(WHAT IS BEING ASKED)
State how many lines of the records below contain the string "field". Give only the number.
-- Start of MATERIAL FOR THE TASK --
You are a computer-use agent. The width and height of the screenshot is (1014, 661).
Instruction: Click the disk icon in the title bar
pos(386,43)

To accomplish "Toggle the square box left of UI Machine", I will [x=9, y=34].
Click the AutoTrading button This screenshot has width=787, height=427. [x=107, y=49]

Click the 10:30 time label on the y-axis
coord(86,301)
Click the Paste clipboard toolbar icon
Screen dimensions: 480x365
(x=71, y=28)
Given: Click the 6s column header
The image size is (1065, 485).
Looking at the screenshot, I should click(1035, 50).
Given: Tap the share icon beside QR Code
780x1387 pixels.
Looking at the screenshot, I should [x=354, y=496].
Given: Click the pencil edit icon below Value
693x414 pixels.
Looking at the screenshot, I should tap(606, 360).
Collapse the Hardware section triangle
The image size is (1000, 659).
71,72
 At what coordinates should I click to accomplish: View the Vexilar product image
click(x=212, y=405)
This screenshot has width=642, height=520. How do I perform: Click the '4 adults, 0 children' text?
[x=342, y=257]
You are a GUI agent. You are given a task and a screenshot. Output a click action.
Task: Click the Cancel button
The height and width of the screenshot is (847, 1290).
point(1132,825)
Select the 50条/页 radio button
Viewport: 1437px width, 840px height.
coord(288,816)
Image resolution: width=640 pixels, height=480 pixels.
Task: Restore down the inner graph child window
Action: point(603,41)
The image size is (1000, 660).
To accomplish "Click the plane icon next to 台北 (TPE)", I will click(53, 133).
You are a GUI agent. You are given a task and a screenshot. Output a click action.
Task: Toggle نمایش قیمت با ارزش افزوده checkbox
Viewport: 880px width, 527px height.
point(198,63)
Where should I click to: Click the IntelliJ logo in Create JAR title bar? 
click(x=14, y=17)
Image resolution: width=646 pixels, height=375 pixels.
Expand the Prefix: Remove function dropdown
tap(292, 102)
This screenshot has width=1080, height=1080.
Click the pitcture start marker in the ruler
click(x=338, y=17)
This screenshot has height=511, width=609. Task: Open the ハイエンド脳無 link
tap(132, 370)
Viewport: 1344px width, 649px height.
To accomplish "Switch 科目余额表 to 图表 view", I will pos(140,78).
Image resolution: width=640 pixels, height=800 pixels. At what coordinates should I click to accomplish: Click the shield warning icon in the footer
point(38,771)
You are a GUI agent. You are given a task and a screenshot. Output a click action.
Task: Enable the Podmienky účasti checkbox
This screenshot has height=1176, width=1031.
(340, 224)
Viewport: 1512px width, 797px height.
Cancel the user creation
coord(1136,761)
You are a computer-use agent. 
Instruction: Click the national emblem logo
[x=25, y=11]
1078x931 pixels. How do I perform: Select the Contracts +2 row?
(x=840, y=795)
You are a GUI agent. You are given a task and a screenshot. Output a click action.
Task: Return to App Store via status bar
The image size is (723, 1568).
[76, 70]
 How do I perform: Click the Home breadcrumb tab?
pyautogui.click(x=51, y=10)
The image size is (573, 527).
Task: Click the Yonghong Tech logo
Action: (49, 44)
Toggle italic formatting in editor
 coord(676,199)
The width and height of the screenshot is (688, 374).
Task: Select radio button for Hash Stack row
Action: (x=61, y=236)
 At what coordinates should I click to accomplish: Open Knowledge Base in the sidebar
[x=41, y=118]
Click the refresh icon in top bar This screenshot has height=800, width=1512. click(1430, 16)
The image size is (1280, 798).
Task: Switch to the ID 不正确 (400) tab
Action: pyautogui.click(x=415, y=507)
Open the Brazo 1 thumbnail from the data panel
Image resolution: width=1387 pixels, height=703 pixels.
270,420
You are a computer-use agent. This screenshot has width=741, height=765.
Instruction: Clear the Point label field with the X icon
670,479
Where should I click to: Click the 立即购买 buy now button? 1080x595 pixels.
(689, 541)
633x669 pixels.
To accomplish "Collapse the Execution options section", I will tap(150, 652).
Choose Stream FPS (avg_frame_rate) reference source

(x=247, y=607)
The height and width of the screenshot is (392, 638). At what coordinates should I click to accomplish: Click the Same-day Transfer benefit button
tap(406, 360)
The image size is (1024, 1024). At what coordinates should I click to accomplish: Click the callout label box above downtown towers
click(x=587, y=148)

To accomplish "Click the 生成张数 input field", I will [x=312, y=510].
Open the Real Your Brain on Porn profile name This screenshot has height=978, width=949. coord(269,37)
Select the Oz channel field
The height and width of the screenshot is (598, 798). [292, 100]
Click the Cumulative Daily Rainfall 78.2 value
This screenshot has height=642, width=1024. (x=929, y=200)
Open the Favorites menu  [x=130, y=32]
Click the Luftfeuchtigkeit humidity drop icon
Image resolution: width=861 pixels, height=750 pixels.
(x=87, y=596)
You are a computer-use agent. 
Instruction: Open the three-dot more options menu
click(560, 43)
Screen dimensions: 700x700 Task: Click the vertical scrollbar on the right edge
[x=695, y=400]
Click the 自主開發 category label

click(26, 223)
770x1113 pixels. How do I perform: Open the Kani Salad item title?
-- End of MATERIAL FOR THE TASK --
(EXERCISE OUTPUT)
3